Alpha-Beta pruning requires two variables - alpha is the highest possible value along a branch that a player can have and beta is the highest possible value along a branch that a computer can have. The gist is that the program will skip certain branches if it realizes that it is impossible to find a better branch. Consider the following example:
In the first node, the NegaMax function reads all of the branches under the value -2. It sees a +2 and stores that number in a variable called alpha (or beta - it doesn't matter). If the +2 had more branches underneath it, the recursive function would have went deeper until all the necessary branches have been analyzed. It then propagates that alpha value upwards to the -2 node and the function stores that value as beta. Then, it looks at the next branch. It sees the value +5, negates it, and stores that number (-5) into alpha. By the definition of the NegaMax function, each node picks the greatest value and then negates it, so at this point, we know that the greatest value will be at least +5. We see that alpha (-5) is less than beta (-2), so we can break the loop and ignore the -3 value, which has no effect on the outcome.

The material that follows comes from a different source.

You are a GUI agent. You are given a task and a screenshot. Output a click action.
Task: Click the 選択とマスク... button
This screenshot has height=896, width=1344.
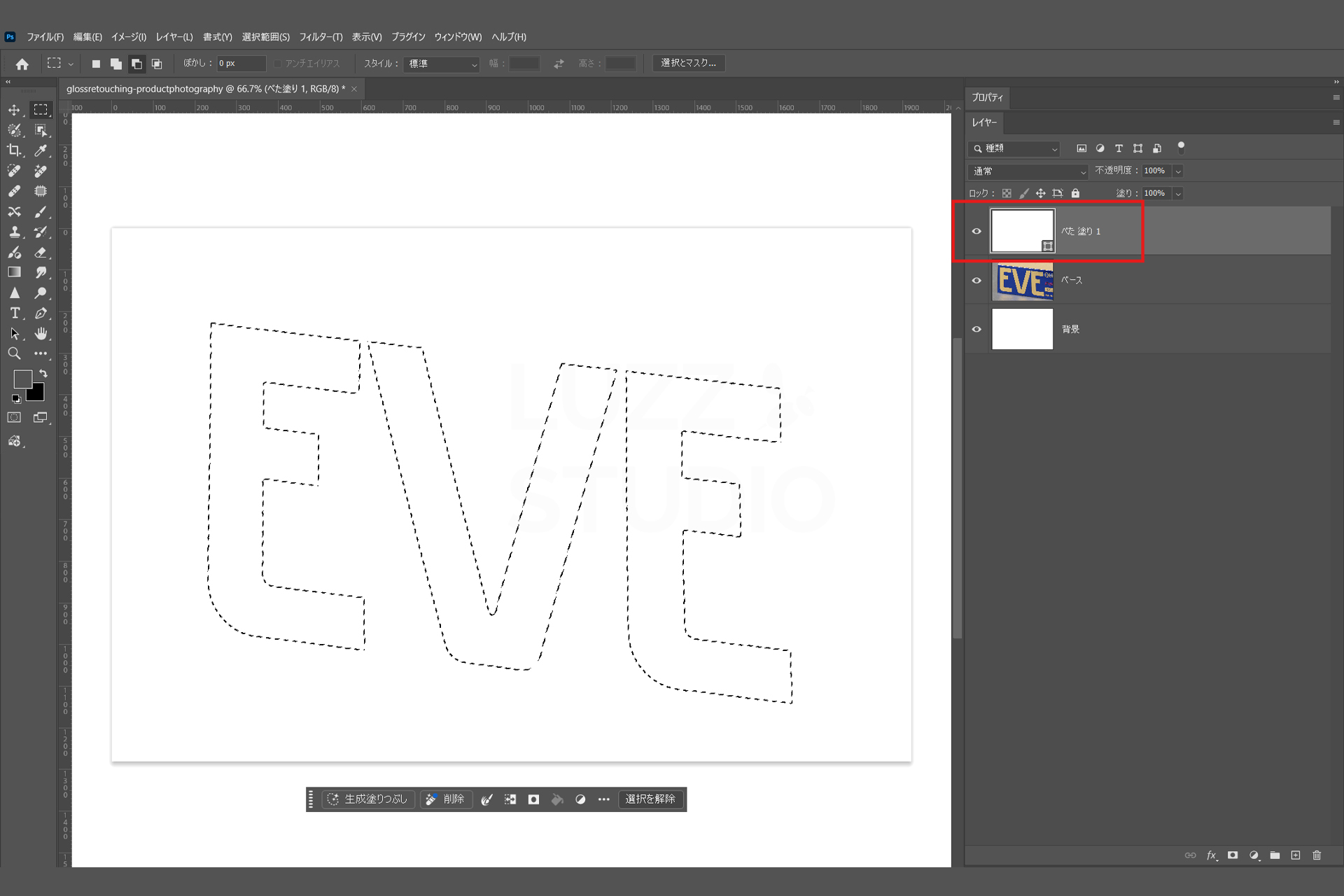pyautogui.click(x=688, y=63)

Next, we look at the -2 node at the far right. using this same process, we see that one of the branches is +2. When it gets negated, it turns into a -2. This is less than the +6 branch that's in the middle, and even if the +2 branch were a +10 branch or a +100000 branch, it won't change the outcome of the function - the +6 branch will get chosen no matter what. As a result, the +4 and the +8 branches get pruned.
As it turns out, pruning has an exponential effect on the NegaMax function. We had two AI's play against each other without pruning, and the program ran for a total of 18 minutes and 15 seconds. With pruning, however, the runtime dropped significantly to 2 minutes and 27 seconds. The end result was also exactly the same.
For a more detailed and less rambling description of alpha-beta pruning, this video serves as a very useful lecture (it's the one that we used to learn alpha-beta pruning). Link. This is slightly different since it describes alpha-beta pruning with a MiniMax function instead of a NegaMax function. Nonetheless, it's really useful!
When saving the information that is passed up from the base case nodes, we want to save the board location that the branch is correlated to and the alpha or beta value. Therefore, by the necessity of our algorithm, recursion with a tuple was simplest. The first value of the tuple contains a tuple with a board position and the second value would be the alpha or beta value.
The board is stored as a nested list with values of -1, 0, or 1. A -1 indicates that the board space is occupied by a white piece, 1 indicates a black piece, and 0 indicates an empty board space.